Focusing on one of the research priorities they had just identified, delegates were asked to vote on two questions related to privacy. The first asked whether a set of standard terms and conditions for the inter-jurisdictional transfer of information would be useful. The question specifically addressed: relative responsibilities for sending and receiving jurisdictions; liability for misuse or disclosure; and limits on the use of information, including time restrictions.
The second question asked whether municipalities had the tools to meet the requirements of privacy legislation. It also sought a mandate to create a toolkit of best practices, templates and examples.
Delegates responded yes to both questions, ranking them in the order they were presented.
3. Service mapping
The discussion surrounding service mapping has matured to the point where possible governance structures have become important. Asked who should be the authority for governance, 43 per cent of delegates supported the Councils, 31 per cent opted for the Institute for Citizen-Centred Service and 16 per cent wanted an independent third party like the International Standards Organization. Only 10 per cent thought the federal government should assume the governance role.
As service mapping moves forward, there is a growing need to take on specific projects to build awareness and a long-term business case. However delegates were narrowly divided on next steps. Asked to provide guidance by answering two questions – “do we take on a new, more significant project in a particular areas – e.g. Service Canada, emergency preparedness or health?” and “Do we move on a smaller project, building on existing work – e.g. extending current mapping in existing area such as youth, or business start-ups?” – they responded with a resounding “maybe,” by voting 52 per cent and 48 per cent respectively.
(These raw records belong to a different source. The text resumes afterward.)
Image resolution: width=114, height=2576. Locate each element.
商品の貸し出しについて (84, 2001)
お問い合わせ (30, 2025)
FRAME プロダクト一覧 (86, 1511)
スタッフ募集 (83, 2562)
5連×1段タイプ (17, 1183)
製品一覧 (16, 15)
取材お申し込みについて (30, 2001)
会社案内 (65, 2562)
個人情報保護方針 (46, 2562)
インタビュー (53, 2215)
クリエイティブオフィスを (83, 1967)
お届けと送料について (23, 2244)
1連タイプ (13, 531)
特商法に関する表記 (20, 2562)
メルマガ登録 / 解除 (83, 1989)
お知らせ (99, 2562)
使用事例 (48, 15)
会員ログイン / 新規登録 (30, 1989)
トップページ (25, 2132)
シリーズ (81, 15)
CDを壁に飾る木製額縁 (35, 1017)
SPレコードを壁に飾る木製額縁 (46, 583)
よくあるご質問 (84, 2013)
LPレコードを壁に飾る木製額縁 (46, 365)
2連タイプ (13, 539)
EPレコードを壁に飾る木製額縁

Asked for views on the priority mechanism to raise awareness of service mapping, delegates overwhelmingly selected leadership by example, with a 40 per cent vote for “business case and performance outcome,” and professional development, with a 35 per cent vote for “more practitioners through training on the methodology.” “Promotional material” and “more case studies” were deemed less effective at 16 per cent, while only 9 per cent chose “extend and use certified private sector community.”
4. Shared services
In this category, the consensus opinion presented to the plenary session was that “it is important to link the Canadian shared services agenda with service delivery.” Delegates were asked to vote on how this could best be accomplished.
The strongest choice, at 43 per cent was for “establishing a sub-committee for shared services of the joint councils.” Another 32 per cent asked for a “report back to Lac Carling re: best practices, lessons learned, savings and challenges, including research by the Conference Board of Canada.” One-quarter of the delegates voted to encourage shared services practitioners to join other initiatives like service mapping.
5. Identification, authentication and authorization
A session on IA&A identified a series of questions around governance. Delegates subsequently voted 85 per cent in support of establishing and approving applicable standards and guidelines and 82 per cent for developing and promoting best practices. Lower on the scale but still well above 50 per cent support were: “liaise and promote synergy with other stakeholders,” “identify and address the legal, policy and logistical issues” and “develop policy management framework for authentication.”